A Stringent Test of Magnetic Models of Stellar Evolution

TL;DR

This study tests magnetic models of stellar evolution against precise measurements of a binary star system, showing magnetic inhibition of convection can explain observed size and temperature discrepancies in stars.

Contribution

It provides the first detailed comparison of magnetic stellar models with well-characterized binary stars in an open cluster, estimating magnetic field strengths consistent with observations.

Findings

Magnetic models reproduce observed stellar radii and temperatures within uncertainties.

Estimated magnetic field strengths are around 1600-1800 G, aligning with X-ray based estimates.

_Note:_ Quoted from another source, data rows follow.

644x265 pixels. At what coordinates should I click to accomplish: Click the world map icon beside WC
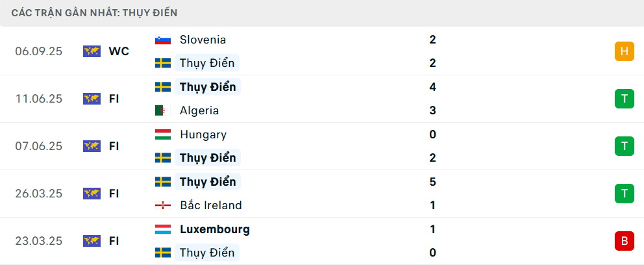92,51
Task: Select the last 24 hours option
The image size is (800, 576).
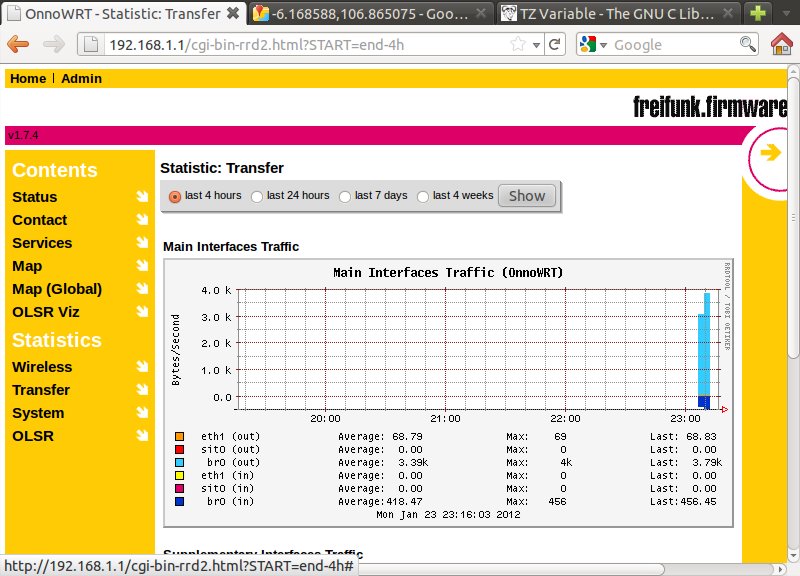Action: point(257,196)
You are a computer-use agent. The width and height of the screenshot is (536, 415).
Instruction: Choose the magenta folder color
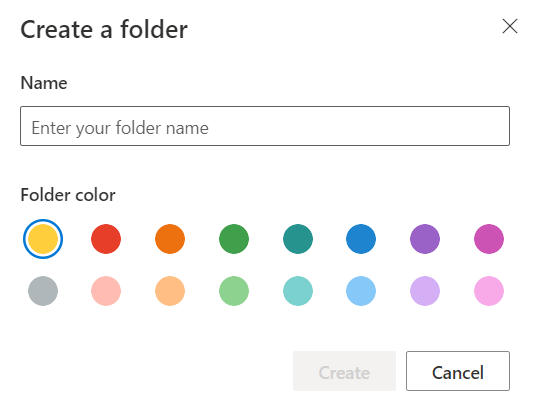tap(489, 239)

Supports magnetic inhibition of convection as a key factor in stellar evolution discrepancies.

Abstract

Main-sequence stars with convective envelopes often appear larger and cooler than predicted by standard models of stellar evolution for their measured masses. This is believed to be caused by stellar activity. In a recent study, accurate measurements have been published for the K-type components of the 1.62 day detached eclipsing binary EPIC 219511354, showing the radii and temperatures for both stars to be affected by these discrepancies. This is a rare example of a system in which the age and chemical composition are known, by virtue of being a member of the well-studied open cluster Ruprecht 147 (age $\sim$ 3 Gyr, [Fe/H] = +0.10). Here we report a detailed study of this system with non-standard models incorporating magnetic inhibition of convection. We show that these calculations are able to reproduce the observations largely within their uncertainties, providing robust estimates of the strength of the magnetic fields on both stars: $1600 \pm 130$ G and $1830 \pm 150$ G for the primary and secondary, respectively. Empirical estimates of the magnetic field strengths based on the measured X-ray luminosity of the system are roughly consistent with these predictions, supporting this mechanism as a possible explanation for the radius and temperature discrepancies.